A woman in starched white sat behind a desk just inside the entrance door. She looked up as I came in.
“Yes, sir,” she said. “May I help you?”
“I’m here to see Miss Sarah Whittaker,” I said.
“Yes, sir. And your name, please?”
“Matthew Hope.”
“Are you a relative of the patient, sir?”
“No, I’m an attorney.”
“Is Miss Whittaker expecting you?”
“Yes, she is.”
“Just a moment, please, sir,” she said, and lifted a telephone receiver.
She dialed three numbers.
She waited.
“Freddie,” she said into the telephone, “this is Karen at the reception desk. I have a visitor for Sarah Whittaker. His name...”
She looked up.
“Matthew Hope,” I said. “I called yesterday to say I’d be here. I spoke to a Dr. Carmichael.”
“Matthew Hope,” she said into the phone. “He spoke to Dr. Carmichael.”
She listened a moment and then said, “No, he’s an attorney.”
She listened some more.
“Fine, then,” she said. “Will you have someone bring her up?” She put the receiver back on the cradle, smiled, and said, “If you’ll have a seat, sir, Miss Whittaker will be up in a moment.”
I wondered where “down” was.
I took a seat on a bench facing the reception desk. The entrance area was perhaps twelve feet square, the desk set into a nook just inside the door. The walls were of stone. There were oil paintings on the walls. The feeling of a baronial manor persisted. The receptionist picked up a copy of Ms. magazine.
“Do you know Miss Whittaker?” I asked her.
“Sir?” she said, looking across at me.
“Sarah Whittaker. Do you know her personally?”
“Well, yes, sir,” she said, “I’m familiar with most of the patients here, yes, sir.”
“How many patients are there?” I asked.
“We have beds for three hundred,” she said. “We’re running a bit under capacity at the moment.”
“How many would that be?”
“Two ninety-five, something like that. We’ve got ten buildings in all. Miss Whittaker is in North Three.”
“When you said, ‘bring her up,’ what did you mean?”
“Sir?”
“Up from where?”
“Up from — oh. That’s just an expression we use. This is Administration and Reception. Anyone coming from the wards to here we say is coming up. I don’t know why, there aren’t any hills here or anything.” She shrugged. “It’s just an expression.”

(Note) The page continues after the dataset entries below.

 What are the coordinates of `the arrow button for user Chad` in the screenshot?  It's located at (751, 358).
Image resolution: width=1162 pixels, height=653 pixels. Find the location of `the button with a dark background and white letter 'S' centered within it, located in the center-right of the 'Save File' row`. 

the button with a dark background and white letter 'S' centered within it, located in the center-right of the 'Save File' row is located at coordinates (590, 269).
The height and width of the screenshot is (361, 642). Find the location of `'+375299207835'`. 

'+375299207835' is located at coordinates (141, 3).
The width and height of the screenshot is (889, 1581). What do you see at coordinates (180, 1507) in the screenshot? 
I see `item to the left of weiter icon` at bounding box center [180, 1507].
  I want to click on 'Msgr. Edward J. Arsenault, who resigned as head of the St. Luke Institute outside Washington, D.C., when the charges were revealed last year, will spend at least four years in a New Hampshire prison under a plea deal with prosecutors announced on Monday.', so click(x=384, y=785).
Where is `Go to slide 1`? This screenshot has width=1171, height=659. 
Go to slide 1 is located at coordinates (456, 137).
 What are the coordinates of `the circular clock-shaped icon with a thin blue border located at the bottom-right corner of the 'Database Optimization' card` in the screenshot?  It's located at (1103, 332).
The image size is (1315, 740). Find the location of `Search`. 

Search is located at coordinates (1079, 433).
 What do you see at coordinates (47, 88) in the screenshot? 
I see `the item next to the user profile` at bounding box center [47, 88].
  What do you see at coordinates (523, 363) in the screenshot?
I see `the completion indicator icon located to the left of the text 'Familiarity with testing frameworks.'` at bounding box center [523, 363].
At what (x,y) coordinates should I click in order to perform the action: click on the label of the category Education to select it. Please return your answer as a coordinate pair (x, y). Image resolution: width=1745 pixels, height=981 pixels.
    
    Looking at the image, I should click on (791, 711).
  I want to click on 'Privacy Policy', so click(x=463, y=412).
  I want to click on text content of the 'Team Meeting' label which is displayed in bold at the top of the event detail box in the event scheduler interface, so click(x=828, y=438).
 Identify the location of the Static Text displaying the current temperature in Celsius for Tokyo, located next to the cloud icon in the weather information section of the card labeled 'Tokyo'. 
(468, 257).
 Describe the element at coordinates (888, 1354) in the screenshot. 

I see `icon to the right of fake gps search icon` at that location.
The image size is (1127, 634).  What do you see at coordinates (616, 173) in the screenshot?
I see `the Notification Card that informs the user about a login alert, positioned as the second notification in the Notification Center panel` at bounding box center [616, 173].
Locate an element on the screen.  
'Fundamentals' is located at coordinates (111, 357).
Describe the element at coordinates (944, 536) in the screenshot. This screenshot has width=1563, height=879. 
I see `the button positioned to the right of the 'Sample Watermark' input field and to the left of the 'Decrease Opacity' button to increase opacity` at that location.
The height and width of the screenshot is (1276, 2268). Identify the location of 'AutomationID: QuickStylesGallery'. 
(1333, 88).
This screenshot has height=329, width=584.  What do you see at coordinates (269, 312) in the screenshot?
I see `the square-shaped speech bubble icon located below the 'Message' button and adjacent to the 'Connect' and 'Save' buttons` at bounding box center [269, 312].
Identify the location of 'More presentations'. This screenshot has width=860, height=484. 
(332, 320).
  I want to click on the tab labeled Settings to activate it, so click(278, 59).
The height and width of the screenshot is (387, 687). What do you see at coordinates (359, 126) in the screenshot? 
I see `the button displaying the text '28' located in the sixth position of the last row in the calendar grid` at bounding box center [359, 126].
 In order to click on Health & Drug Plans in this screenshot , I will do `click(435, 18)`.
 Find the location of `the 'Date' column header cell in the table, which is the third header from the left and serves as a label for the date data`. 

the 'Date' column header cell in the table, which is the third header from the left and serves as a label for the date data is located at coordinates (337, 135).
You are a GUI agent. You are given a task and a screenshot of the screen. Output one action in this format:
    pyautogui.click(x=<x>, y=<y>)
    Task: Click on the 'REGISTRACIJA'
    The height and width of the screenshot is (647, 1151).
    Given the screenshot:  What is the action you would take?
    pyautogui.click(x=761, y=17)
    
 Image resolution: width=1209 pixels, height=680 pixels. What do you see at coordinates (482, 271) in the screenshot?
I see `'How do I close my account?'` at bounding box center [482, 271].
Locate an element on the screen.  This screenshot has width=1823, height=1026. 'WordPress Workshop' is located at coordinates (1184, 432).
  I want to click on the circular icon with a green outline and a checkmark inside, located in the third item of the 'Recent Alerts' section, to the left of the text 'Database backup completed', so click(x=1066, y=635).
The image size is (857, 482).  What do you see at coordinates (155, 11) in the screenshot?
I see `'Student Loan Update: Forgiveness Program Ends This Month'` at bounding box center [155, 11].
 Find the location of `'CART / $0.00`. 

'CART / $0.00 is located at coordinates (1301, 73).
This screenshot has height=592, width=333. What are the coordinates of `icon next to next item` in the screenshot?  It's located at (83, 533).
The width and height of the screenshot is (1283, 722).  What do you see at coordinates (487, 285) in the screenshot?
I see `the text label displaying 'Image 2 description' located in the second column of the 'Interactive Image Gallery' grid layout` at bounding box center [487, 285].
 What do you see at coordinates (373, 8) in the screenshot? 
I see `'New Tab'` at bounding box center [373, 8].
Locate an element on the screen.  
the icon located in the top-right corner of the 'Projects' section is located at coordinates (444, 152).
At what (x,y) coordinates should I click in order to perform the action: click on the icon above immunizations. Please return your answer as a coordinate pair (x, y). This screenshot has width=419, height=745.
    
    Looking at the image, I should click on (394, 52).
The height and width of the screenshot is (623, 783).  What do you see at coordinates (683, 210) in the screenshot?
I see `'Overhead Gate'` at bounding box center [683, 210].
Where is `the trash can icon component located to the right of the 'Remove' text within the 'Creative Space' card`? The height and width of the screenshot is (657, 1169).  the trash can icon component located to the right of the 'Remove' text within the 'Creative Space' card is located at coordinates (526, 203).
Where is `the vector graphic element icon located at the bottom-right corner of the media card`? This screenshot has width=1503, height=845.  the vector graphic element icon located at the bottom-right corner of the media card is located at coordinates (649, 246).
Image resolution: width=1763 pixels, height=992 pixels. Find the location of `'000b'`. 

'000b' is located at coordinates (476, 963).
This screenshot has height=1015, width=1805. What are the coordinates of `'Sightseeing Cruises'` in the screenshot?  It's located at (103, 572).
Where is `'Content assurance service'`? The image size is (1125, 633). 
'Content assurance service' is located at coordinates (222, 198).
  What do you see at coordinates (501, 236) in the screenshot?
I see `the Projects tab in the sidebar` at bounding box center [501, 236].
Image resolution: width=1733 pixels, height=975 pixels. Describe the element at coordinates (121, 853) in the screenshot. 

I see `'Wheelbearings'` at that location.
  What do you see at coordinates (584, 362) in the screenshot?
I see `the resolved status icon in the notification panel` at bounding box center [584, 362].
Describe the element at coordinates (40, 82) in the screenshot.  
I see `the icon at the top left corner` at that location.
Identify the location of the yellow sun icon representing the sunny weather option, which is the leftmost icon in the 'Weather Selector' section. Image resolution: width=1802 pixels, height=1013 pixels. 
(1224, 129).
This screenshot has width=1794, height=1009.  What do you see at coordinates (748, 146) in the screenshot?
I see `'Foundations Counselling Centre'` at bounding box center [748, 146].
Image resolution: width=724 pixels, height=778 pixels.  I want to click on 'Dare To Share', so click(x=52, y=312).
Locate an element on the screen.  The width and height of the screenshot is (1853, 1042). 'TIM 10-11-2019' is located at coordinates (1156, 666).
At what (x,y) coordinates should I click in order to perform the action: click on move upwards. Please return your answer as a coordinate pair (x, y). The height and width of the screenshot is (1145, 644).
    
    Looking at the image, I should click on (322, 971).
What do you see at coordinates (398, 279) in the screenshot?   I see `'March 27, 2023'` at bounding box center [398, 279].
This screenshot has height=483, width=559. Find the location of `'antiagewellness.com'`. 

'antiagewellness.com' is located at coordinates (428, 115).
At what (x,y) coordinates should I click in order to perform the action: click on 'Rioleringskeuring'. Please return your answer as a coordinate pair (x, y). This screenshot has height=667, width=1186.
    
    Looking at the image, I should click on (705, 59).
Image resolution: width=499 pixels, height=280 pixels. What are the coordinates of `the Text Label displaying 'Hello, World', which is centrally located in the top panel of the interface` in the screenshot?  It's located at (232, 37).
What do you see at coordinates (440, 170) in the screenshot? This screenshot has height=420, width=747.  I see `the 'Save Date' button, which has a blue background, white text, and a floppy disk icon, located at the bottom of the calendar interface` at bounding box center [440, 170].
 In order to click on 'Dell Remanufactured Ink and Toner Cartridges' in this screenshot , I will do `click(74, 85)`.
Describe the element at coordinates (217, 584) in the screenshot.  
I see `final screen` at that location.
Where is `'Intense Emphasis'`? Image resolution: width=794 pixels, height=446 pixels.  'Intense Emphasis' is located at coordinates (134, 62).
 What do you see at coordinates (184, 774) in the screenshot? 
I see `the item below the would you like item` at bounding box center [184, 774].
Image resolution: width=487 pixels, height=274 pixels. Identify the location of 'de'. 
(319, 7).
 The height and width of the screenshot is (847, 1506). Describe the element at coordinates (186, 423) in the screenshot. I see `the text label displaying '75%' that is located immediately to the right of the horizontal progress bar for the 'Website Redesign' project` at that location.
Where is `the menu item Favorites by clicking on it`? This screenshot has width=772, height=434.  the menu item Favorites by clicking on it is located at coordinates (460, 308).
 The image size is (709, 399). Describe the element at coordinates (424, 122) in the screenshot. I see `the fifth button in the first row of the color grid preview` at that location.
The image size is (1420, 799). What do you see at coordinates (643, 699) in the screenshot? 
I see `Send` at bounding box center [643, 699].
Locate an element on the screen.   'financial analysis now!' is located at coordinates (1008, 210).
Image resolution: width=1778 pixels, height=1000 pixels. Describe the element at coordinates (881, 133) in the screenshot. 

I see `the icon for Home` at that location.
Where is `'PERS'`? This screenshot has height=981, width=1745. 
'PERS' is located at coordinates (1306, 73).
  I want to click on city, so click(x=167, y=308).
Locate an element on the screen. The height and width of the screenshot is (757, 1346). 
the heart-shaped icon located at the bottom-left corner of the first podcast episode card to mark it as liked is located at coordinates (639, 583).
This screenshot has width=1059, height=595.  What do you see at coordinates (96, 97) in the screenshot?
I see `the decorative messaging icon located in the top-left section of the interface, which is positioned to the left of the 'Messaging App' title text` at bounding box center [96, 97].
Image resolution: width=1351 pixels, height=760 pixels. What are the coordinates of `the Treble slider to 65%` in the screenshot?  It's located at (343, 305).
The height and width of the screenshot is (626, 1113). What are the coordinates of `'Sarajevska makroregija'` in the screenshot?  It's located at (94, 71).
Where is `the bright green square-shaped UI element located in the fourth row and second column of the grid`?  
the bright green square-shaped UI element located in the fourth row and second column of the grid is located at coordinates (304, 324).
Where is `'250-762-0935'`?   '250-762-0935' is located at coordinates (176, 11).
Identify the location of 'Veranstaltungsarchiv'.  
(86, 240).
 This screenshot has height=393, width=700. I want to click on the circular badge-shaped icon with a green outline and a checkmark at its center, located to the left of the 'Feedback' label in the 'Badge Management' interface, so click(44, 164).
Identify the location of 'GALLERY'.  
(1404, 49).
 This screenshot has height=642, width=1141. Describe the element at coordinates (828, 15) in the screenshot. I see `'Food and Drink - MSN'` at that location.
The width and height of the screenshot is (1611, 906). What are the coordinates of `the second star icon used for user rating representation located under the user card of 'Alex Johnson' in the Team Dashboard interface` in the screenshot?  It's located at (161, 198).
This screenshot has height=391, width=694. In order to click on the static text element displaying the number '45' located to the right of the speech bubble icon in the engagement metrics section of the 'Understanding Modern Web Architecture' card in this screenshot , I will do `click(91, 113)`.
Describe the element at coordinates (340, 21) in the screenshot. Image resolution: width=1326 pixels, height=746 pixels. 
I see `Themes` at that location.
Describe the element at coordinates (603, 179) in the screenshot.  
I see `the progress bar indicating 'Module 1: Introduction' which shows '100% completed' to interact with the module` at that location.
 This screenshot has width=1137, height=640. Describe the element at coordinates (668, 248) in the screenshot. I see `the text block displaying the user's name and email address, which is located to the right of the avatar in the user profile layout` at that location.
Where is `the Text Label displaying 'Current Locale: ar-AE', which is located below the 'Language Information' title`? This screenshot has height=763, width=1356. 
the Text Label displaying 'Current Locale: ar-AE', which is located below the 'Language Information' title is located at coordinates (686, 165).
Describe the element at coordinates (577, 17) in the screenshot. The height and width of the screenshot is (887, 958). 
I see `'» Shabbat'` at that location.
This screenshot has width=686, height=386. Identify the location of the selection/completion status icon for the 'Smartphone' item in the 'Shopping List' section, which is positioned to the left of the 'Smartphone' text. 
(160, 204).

“Are there any patients in this building?”
“No, sir. This is just Administration and Reception. The offices are in this building. The administration offices.”
“The wards are in the other nine buildings, then, is that it?”
“Yes, sir.”
“About thirty, thirty-five patients in each building, is that it?”
“Approximately, sir, yes.”
“Is there any significance to the way the buildings are—”
Sarah Whittaker walked into the room.
An attendant in white was with her.
I don’t know why I expected her to be wearing a uniform, one of those gray, striped things that look like mattress ticking. That was what was in my mind, even though I’d already seen patients — I’d assumed they were patients — on the lawn outside, wearing clothing they might have worn to any cocktail party in Calusa. Fantasies die hard; in a mental hospital or in a prison, the patients or the inmates are supposed to wear uniforms. Or were the patients here at Knott’s Retreat only dressed up for visiting day?